Thursday, June 25, 2015

Catamount Update

"You know, there's a college football team named the Catamounts. Western Carolina University," writes McNeil. McNeil would have us believe there's a WESTERN Carolina! I hastily misread that as "West Virginia," so when I first searched for an image, I discovered that there is a catamount team in West Virginia as well, and this catamount isn't trying so hard to be "cool":
And finally, below we find the Western Carolina mascot at what a press release refers to as his "birthday party," which was attended by some other mascots ("some of his closest mascot friends" says the press release). One of these mascots is named "Ted E. Tourist." He represents a team called the Tourists!
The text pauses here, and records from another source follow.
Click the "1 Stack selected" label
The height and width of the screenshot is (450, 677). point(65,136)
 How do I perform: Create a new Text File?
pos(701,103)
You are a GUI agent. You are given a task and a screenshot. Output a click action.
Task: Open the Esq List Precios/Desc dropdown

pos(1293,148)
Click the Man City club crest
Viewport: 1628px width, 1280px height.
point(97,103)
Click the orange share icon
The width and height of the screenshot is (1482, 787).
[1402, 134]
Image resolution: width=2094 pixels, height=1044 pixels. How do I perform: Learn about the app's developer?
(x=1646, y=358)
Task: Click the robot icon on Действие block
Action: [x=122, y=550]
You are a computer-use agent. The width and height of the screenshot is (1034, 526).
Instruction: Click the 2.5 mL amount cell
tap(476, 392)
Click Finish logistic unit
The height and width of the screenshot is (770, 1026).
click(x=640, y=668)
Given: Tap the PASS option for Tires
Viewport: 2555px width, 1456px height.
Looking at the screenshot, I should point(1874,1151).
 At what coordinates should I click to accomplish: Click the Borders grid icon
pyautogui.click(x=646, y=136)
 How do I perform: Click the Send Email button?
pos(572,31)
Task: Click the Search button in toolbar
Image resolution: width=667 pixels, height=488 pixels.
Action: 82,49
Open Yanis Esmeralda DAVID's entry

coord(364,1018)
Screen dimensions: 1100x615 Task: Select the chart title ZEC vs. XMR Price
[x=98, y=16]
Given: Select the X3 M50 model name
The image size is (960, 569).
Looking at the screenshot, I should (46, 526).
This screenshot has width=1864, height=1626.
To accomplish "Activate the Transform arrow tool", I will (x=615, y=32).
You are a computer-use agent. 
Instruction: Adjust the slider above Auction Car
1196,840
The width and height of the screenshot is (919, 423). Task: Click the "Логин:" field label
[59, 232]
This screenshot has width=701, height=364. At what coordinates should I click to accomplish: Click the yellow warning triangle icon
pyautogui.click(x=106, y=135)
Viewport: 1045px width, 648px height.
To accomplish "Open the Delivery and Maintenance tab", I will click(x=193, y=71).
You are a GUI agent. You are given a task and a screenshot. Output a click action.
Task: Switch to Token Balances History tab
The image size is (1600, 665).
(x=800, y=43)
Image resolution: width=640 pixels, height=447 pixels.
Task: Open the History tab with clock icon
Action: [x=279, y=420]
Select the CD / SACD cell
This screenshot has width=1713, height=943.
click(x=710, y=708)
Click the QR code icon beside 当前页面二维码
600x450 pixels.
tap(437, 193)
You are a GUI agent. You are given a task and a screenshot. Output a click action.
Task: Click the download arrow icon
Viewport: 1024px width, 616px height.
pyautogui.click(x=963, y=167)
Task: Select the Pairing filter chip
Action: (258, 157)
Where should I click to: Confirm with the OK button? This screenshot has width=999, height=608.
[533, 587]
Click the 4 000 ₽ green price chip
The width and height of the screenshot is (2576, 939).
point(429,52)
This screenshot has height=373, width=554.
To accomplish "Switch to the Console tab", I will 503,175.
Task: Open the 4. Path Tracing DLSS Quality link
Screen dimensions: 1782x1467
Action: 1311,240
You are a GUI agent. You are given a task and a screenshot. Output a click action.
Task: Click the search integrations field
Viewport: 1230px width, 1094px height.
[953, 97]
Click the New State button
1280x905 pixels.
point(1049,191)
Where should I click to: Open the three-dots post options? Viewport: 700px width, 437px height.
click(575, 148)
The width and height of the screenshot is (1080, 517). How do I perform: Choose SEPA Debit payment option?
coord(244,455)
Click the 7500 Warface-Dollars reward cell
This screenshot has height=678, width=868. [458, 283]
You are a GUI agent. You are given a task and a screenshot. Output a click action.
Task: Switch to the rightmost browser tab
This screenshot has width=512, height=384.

Which seems like a bad name for a team. But what bothers me most of all is this bobcat's weird - which is to say, normal - hands (also, is he wearing RINGS on his middle fingers?):

Infectious!

Last night Dr. Theresa had a tune stuck in her head. She was like, "What is this? It's going to drive me crazy. Doodle dit dit dit dit dit dit doodle doodle doo doo doo." So I was like, "It sounds familiar, do it again." And she was like, "Doodle dit dit dit dit dit dit doodle doodle doo doo doo." And then I started humming along with her and we were both standing in the hallway going, "Doodle dit dit dit dit dit dit doodle doodle doo doo doo." And it was just on the threshold of my waking brain. So I was like, "Is there another part to it?" And Dr. Theresa was like, "Yeah! Dit dit DOO! Dit dit DOO!" And it came to me! "It's the theme song to the Jerry Lewis movie WAY... WAY OUT!" I yelled triumphantly. "You've infected me," muttered Dr. Theresa.